Photo by Aljoscha Laschgari on Unsplash

In the last five years, I’ve gone back-and-forth between self-employment and “regular” jobs a couple times. Often these transitions were preceded by a concern that I had become “too corporate” and maybe had not taken enough time to figure out what and where I was supposed to be. I was convinced that maybe I wasn’t the all-business looking person you see in my headshot photo so I would ditch my usual reading list in favor of health and wellness titles on the fringe of mainstream and start buying clothes a little different than I’d normally wear.

After I took a few online marketing classes I thought maybe it was time for me to start promoting myself a little more and not just hide behind my corporate clients. I created my website and envisioned as the months progressed I’d be adding functionality and cool design and the occasional jaunty photos like all the gurus do. Then when I really thought about it, it kind of made me feel ridiculous … because it wasn’t me.

At the end of the day, most of us DO really know what our natural set point is when it comes to our public persona. We don’t need to search too hard for it. It’s kind of like fitness; you know where you feel best. You know the size you like to pull from your closet. Similarly, with communications and our personal brands, we know when we are in our element. We know the kind of people who make us feel good about the interaction, the groups where we feel welcomed and the venues that help us feel most comfortable. It just doesn’t take too much work and feels pretty effortless.

News flash: I am not the jaunty photo type. Despite my flirtation with other job descriptions, I know what my personal brand is and it’s pretty corporate. And that’s okay because most days, I feel pretty darn good about that.

I also learned that I already know what my set point is for networking because when it’s real and authentic, the interaction I have with the person or people gives me way more energy than it takes. When it’s really working for me, I will leave an event with a handful of business cards in my pocket or my bag practically skipping back to my car brimming with the possibility of scheduling a meeting and getting to know those people better. On the ride home I’ve often got a half-written blog post rambling around in my head.

Additionally, I can almost always find a place for the people I meet in my professional or even personal life. It’s no stretch or hard sell to get to the point where I say “I’m going to do business with this person.”

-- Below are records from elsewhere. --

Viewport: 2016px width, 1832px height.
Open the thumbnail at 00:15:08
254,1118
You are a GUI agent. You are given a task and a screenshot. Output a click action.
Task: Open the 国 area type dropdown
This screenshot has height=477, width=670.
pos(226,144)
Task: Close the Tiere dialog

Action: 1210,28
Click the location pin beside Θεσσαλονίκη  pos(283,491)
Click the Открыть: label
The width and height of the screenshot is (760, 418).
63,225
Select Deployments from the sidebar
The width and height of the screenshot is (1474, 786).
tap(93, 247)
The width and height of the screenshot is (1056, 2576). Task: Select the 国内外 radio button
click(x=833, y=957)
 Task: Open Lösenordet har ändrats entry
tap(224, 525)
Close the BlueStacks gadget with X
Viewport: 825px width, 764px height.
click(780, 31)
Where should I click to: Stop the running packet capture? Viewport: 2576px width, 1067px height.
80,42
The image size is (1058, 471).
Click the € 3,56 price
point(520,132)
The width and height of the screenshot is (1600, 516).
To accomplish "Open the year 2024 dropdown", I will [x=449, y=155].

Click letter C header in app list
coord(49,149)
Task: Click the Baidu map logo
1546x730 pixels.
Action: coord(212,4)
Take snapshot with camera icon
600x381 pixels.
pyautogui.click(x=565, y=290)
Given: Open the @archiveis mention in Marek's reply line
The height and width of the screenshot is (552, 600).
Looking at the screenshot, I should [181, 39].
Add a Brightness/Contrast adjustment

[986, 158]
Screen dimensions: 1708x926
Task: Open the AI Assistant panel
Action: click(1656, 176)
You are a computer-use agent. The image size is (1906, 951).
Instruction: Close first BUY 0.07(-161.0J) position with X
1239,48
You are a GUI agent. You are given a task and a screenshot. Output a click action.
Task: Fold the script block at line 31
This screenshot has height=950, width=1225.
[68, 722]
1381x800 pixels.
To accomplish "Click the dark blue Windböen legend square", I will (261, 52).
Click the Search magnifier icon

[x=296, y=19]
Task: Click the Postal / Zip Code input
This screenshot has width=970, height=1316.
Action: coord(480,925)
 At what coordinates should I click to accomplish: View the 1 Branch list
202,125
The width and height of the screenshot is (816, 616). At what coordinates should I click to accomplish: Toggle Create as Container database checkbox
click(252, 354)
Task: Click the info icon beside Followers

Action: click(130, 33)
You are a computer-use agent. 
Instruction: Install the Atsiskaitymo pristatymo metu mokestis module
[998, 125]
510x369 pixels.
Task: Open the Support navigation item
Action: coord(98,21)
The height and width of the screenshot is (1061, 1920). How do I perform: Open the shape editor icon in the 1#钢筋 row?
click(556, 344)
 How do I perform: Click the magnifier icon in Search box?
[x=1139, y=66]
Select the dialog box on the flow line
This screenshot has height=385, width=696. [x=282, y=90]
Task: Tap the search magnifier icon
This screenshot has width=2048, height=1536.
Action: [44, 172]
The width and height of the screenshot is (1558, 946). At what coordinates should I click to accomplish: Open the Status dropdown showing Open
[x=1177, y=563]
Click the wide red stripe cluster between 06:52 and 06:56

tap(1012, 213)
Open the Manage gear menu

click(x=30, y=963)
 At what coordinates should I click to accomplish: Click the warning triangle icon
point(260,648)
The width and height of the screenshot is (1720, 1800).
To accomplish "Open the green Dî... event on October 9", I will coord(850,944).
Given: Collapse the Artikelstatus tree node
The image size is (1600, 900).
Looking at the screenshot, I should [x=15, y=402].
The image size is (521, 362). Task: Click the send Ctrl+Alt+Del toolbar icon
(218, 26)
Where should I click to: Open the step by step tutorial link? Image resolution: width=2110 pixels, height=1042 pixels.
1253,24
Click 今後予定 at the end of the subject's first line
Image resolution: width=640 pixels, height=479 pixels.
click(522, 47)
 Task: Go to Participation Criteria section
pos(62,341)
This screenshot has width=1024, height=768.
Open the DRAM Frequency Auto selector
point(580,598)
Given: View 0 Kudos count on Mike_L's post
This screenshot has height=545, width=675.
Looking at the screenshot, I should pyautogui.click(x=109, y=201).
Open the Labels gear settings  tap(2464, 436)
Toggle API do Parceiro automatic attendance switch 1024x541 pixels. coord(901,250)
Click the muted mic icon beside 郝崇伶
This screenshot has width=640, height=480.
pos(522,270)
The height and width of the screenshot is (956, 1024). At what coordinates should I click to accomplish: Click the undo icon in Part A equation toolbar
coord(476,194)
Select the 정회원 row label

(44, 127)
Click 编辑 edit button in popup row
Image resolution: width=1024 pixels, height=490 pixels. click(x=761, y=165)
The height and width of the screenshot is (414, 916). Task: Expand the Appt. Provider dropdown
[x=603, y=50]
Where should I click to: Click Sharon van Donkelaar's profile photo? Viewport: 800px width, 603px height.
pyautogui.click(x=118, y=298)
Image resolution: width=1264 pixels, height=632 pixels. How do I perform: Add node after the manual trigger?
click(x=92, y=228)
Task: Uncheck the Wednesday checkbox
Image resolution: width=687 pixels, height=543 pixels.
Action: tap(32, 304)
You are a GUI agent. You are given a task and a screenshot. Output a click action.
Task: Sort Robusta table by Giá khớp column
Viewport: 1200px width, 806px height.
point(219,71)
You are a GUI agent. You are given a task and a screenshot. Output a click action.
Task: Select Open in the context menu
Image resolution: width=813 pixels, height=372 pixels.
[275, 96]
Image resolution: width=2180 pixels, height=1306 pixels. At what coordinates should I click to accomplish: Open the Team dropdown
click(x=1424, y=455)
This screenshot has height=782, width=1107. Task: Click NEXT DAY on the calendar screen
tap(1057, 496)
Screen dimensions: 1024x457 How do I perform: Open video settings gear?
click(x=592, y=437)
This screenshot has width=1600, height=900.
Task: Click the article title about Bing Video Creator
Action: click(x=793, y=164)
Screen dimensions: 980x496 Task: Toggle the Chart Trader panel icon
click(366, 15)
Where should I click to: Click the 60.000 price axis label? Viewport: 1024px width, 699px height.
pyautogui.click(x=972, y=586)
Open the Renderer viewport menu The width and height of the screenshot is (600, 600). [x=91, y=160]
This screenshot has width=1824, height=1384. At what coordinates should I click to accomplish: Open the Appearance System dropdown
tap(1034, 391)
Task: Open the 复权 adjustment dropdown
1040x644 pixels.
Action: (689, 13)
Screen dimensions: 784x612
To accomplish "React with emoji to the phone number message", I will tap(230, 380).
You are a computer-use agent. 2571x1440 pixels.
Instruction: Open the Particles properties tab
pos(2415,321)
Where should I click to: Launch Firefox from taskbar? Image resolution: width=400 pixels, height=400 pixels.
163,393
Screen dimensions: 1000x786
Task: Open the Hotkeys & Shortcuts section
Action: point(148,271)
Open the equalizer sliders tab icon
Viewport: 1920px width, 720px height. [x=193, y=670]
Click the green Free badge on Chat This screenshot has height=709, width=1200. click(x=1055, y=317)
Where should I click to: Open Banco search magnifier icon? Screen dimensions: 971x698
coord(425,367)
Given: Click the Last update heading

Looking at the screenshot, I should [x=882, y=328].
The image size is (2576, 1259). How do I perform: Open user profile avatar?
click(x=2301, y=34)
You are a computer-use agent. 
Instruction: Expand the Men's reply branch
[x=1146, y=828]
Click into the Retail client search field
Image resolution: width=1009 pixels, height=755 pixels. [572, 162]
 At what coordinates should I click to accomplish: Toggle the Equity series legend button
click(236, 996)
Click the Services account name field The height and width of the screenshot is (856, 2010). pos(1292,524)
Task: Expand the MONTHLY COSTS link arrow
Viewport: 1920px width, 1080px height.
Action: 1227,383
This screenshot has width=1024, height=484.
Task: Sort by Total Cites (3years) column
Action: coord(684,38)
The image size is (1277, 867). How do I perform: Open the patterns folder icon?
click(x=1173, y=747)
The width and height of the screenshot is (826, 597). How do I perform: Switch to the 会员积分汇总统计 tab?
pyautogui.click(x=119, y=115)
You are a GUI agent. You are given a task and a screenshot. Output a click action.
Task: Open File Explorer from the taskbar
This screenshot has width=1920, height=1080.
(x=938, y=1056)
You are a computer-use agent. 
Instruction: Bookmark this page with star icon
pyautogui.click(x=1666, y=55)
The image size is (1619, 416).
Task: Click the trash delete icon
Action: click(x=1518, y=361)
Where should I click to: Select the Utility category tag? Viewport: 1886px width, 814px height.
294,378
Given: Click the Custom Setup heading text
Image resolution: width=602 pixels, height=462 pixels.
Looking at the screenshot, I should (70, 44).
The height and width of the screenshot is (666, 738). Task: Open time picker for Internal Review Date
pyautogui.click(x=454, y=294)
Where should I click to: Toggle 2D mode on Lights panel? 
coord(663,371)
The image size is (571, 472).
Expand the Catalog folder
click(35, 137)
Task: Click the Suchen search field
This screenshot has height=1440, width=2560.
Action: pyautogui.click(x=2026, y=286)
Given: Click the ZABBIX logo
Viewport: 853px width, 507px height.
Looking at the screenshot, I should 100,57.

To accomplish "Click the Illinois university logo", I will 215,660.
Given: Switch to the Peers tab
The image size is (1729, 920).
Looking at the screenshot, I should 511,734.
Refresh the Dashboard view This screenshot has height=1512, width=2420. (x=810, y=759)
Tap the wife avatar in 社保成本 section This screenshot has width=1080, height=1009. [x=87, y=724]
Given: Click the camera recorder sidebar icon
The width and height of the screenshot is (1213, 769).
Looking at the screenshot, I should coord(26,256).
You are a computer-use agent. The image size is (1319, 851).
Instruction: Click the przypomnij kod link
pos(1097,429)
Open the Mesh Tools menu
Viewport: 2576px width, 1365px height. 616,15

Last year, though I really intended to create a refreshed personal brand, a different kind of network, and a new direction in my career, it never really felt right while I was doing it. I could tell because I ended up accepting any and all meetings and after a while, some of the interactions didn’t feel all that energizing or productive. I drank a lot of coffee, got on a lot of new mailing lists, but can’t say that I moved the needle.

There is nothing wrong with being generous and open to meeting people outside your normal circles; in fact I try to generally live my life and career that way. But it’s a problem when you realize you are accepting meetings and coffees out of guilt and obligation rather than intent and desire. What I learned is that there’s an important balance to strike between being decisive, prescriptive, planned, and results-oriented with being open, generous, flexible and creative.

My set point is somewhere in between those two scenarios.

Ironically after all those meetings, coffees, business plans, website copy edits, and list building, I ended up almost right back where I started. Just a little clearer, a little more accepting of my corporate self, and a little more disciplined about how I use my time.